MEDFORD, Ore. -- A Medford woman is a survivor of human trafficking. This week is National Crime Victims' Rights week and she shared her story to help others.
The Children's Advocacy Center of Jackson County, Community Works and the Distict Attorneys' Office came together to host a night dedicated to educating people on victims' rights.
"Everybody knows the rights of somebody being arrested, the Miranda Rights, but nobody knows the rights that a victim has when they are experiencing victimization," Staysha Hackmann said.
Hackmann was a victim herself.
"I was first recruited into the life when I was 19-years-old," Hackmann said. "That's when I was first introduced into sex trafficking."
Ten years later and she is now a Sex Trafficking Intervention Coordinator for Jackson and Josephine County. It took about seven years for Hackmann to escape human trafficking.
"We chose her to come tonight, so she can tell our audience you can survive this stuff," Diana Hamilton, the Director of the Victims Assistance Program for the Jackson County District Attorneys' Office, said.
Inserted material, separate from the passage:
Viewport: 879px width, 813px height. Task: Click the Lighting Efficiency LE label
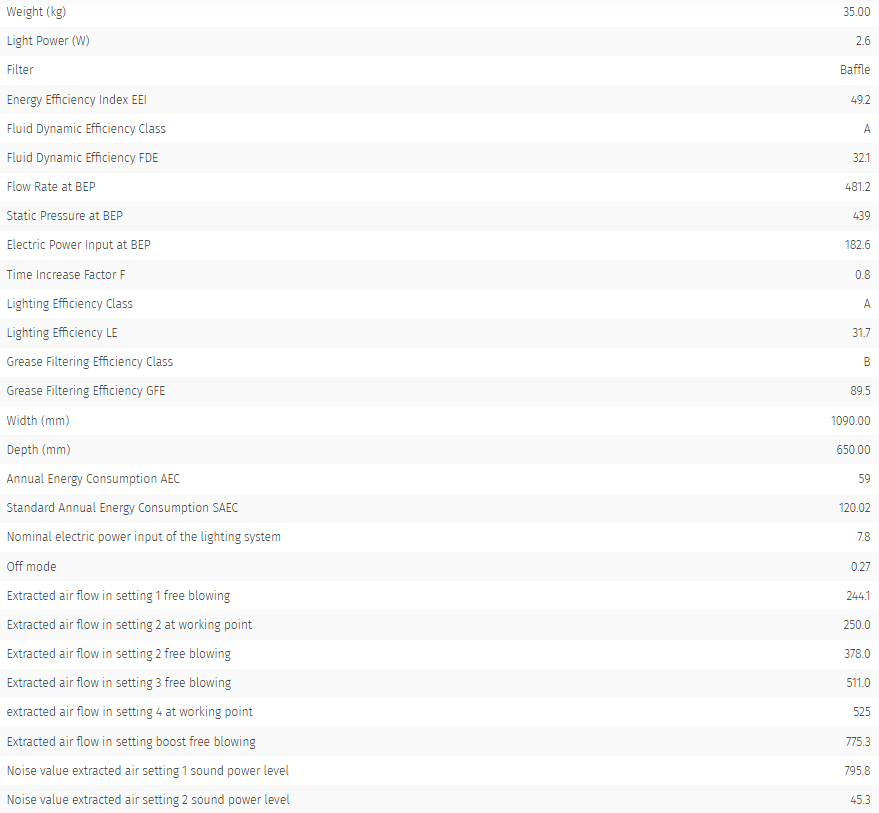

Thursday night she shared her story and explained why it's important to know victim rights.
Hackmann said, "Making an awareness at events like this is important because if a victim of crime doesn't know how to access rights that they clearly have then they continue to perpetuate the cycle of abuse and victimhood."
The purpose of the event was to reach all crime victims and inform them of local resources and give them encouragement. There are more than 20 crime victims' rights in the U.S. Constitution, but many people don't even know the laws exist.
Hackmann didn't know the laws existed until it was too late. She wishes someone would have told her about victims rights sooner.
"It could have changed everything," she said.